Scientist BRIC-National Centre for Cell Science Pune, India
Disclosure(s):
Girdhari Lal, PhD: No financial relationships to disclose
Introduction/Rationale: Neuro-immune communication is essential for body regulation in both health and disease. Serotonin, a neurotransmitter, influences the functions of immune cells and promotes the growth of cancer. The specific roles of serotonin receptors in immune responses and cancer progression are still unclear.
Methods: An orthotopic colon tumor model was developed in C57BL/6 mice by injecting the colon tumor cell line, MC38 cells. Spectral flow cytometry, multicolor immunohistological analysis, and quantitative real-time PCR (qRT-PCR) were used.

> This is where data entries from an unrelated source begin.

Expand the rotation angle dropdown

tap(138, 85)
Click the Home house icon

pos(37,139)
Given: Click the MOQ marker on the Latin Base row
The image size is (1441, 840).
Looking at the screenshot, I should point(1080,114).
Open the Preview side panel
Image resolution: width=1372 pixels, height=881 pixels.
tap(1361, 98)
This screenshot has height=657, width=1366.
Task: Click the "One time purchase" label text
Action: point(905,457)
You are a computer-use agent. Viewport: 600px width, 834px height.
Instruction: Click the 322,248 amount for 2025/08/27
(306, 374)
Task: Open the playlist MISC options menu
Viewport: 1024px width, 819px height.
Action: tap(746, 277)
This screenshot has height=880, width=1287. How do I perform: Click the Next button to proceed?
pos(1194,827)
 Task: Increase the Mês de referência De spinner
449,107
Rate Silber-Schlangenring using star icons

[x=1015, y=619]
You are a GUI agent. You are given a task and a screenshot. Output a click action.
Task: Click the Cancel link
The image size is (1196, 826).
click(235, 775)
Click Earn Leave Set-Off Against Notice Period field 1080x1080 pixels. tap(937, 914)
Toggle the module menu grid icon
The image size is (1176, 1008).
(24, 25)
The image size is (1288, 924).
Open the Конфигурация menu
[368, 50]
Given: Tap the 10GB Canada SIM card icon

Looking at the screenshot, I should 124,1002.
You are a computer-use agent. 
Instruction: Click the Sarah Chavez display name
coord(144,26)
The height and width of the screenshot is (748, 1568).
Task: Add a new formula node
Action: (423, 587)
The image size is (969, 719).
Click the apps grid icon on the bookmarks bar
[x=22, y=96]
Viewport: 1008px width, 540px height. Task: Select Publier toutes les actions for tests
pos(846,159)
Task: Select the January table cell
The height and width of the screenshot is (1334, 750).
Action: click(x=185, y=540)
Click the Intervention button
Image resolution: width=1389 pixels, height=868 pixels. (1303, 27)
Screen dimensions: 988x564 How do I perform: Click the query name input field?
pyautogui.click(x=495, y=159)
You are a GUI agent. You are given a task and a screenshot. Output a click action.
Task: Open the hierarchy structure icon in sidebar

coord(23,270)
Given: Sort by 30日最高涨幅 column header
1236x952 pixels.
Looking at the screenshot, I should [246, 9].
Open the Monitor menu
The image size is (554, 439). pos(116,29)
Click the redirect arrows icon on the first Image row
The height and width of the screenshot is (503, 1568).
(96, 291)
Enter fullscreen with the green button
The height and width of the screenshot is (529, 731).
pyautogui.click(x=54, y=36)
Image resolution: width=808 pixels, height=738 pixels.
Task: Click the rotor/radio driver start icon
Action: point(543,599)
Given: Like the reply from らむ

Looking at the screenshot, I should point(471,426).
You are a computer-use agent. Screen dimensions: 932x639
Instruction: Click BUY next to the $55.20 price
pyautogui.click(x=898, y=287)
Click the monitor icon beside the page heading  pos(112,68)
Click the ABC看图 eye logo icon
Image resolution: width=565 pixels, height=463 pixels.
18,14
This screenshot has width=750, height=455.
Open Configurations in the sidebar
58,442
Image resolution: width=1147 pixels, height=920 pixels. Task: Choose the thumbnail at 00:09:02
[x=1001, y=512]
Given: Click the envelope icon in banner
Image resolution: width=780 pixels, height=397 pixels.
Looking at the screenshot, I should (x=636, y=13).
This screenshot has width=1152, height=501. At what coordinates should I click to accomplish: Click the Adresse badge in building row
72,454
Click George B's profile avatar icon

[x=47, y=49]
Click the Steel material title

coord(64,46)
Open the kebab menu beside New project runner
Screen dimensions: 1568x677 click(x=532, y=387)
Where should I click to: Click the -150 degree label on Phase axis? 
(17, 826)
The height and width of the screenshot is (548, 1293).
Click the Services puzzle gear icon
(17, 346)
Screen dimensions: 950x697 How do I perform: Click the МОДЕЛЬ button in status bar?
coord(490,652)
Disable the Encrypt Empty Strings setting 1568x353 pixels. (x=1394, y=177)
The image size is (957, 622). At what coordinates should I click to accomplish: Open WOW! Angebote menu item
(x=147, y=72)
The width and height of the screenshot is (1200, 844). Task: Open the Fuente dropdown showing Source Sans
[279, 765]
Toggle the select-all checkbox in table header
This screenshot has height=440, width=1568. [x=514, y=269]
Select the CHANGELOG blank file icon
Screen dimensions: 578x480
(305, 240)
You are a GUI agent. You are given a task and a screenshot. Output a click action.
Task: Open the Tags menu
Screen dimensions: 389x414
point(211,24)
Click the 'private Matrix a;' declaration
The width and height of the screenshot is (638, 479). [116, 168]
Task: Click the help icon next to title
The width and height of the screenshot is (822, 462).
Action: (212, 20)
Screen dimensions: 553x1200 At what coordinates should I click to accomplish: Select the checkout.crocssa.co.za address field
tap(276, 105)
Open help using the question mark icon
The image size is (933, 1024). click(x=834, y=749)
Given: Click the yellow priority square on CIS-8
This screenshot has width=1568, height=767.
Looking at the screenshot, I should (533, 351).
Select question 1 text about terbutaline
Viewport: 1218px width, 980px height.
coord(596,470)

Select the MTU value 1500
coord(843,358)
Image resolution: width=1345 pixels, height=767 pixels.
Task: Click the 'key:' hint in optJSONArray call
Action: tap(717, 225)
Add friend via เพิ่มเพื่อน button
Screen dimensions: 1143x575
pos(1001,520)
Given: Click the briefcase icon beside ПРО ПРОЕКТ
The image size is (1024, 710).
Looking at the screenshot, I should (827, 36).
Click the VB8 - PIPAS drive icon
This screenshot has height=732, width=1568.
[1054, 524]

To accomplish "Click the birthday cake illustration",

Results: Our analysis of TCGA colon cancer patients' data (n = 220) revealed a significant negative correlation between HTR2B expression in tumor tissue and patient survival. Colon cancer tissue biopsies showed higher levels of HTR2B and tryptophan hydroxylase (an enzyme required for serotonin synthesis) than those in healthy tissues. Treatment of tumor-bearing mice with the HTR2B-specific agonist BW-723C86 promoted tumor growth, whereas the specific antagonist RS-127445 significantly reduced colon tumor growth and metastasis. Tumor-induced using MC38-expressing ovalbumen showed that HTR2B antagonism promotes ova-antigen-specific effector CD8 T cell response. Furthermore, HTR2B agonism in mice promoted the serum circulation of PD-L1 molecules, which were significantly reduced with the HTR2B antagonist. HTR2B-antagonist treatment enhanced CD8 T cell function by decreasing the expression of checkpoint molecules (CTLA-4, PD-1, TIM-3) and inhibiting Foxp3+ Tregs in the tumor. Combining a low-dose HTR2B Antagonist with minimal doses of checkpoint inhibitors (anti-PD1, anti-PD-L1, or anti-CTLA4 mAb) or chemotherapeutic agents resulted in significantly reduced tumor growth.
Conclusion: We demonstrate that colon tumors exhibit altered HTR2B expression, and targeting HTR2B promotes antigen-specific anti-tumor immunity. These results suggest that the neuro-immune axis of HTR2B signaling forms a promising therapeutic strategy for controlling tumor growth and metastasis.